The quantifiable self in the world of fitness
By Trainer Genevieve
I have always had good physical awareness. I know when I should be scaling back or when it is time to turn it up as far as fitness goes. I don’t need a device or doctor to tell me when I am run down. I have never race trained with a watch, heart rate monitor or coach and reached a PR. I find I excel when I ignore the data and train based on my energy level, muscle fatigue and overall attitude towards my planned workout. All of this is true, yet I want to be part of the movement to embrace the “Quantifiable Self”. Your Quantifiable Self is who you are based on how well you sleep, how many steps you take, how high you can get your heart rate, how fast you can get back to a resting heart rate, your EEG wave patterns, Heart Rate Variability (HRV) and the list goes on and on and on. I want to embrace the quantifiable not from a fitness standpoint, but with more of a wellness approach.
I like activity trackers because the encourage my clients to move more. People are motivated to stand up and walk throughout the day, the way our bodies are intended to.
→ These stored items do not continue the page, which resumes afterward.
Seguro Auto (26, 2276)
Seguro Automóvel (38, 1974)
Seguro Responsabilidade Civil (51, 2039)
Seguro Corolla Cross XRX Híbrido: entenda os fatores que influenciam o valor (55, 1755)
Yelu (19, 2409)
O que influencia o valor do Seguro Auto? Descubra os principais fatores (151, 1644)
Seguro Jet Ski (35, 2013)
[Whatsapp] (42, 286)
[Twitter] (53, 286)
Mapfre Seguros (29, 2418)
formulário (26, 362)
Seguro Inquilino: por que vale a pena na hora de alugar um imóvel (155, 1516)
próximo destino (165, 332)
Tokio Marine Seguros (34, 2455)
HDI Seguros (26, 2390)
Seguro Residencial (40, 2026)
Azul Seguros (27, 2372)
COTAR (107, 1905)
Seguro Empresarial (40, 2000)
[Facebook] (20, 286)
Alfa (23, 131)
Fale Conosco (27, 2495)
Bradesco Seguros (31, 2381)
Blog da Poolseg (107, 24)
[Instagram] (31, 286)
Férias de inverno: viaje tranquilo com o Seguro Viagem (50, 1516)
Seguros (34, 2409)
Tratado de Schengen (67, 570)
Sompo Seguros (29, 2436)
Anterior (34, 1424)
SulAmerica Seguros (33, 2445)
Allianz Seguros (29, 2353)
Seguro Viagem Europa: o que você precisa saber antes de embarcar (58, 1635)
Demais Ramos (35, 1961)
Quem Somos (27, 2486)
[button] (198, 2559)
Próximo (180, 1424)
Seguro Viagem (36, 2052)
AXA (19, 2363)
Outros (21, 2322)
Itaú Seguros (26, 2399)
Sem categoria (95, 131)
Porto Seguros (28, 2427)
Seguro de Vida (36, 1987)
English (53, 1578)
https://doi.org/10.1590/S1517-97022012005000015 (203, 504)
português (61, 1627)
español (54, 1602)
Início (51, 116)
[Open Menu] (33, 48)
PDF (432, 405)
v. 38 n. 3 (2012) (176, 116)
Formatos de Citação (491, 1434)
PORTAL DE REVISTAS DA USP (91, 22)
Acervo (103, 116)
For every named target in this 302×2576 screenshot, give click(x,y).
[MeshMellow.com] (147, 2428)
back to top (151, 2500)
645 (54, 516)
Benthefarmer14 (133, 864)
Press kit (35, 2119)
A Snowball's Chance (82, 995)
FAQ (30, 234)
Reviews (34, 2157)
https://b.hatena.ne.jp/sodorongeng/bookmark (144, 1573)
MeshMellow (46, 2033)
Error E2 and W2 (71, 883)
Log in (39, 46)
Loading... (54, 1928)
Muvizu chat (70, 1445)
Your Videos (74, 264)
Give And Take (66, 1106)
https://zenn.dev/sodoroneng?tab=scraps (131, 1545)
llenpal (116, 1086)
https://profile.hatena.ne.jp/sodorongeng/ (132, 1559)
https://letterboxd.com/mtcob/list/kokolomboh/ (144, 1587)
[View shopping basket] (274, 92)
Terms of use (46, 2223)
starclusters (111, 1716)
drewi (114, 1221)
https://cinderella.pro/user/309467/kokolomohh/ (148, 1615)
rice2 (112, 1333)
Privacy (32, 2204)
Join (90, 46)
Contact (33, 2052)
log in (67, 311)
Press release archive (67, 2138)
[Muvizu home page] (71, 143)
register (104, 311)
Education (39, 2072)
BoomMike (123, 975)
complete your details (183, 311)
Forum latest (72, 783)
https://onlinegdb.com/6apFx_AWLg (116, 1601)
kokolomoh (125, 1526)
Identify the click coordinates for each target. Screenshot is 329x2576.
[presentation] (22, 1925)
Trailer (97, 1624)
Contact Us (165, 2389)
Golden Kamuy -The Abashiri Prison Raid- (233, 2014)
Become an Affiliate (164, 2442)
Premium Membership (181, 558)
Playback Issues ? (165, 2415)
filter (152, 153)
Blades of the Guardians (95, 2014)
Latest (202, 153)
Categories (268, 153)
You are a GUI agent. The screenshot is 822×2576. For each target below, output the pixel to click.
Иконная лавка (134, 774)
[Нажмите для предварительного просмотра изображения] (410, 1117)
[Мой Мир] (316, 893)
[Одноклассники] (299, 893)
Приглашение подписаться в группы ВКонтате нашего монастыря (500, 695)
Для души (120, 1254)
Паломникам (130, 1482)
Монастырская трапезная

Standing up and walking around at work will not make you fit, and it will not help you lose weight alone, but it is a tiny habit that can you to make a shift towards a healthier lifestyle. I love hearing about step competitions at the office or in the teachers lounge. It is literally a step in the right direction in our sedentary world.
We have all heard about how detrimental extended periods of sitting can be, so why do we do it? I blame it on busy lives and the lack of priority towards wellness. I see fitness trackers as a small step towards a healthier everyday life. Someone who once paid no attention to their sleep quality and daily movement is presented with readable data. I have found that so many of my clients are motivated by numbers.
These fitness and activity trackers are still in the Beta phase as far as mainstream use. It seems like every few weeks a new product comes to market and they are often filled with glitches and rash causing materials. I find it overwhelming. If I was to recommend any type of tracker I would go with something simple. Just to get you into the habit of moving every day. If the tracker does its job, you can shed it when the habit sticks.
So while I don’t think that a FitBit will make you fit, I do think it is a small step toward living a more healthy everyday life. Being active is cathartic. Go play with your kids in the street, walk your dog an extra lap around the block, park at the back of the parking lot, take the stairs and please don’t ride the moving walkway in the airport.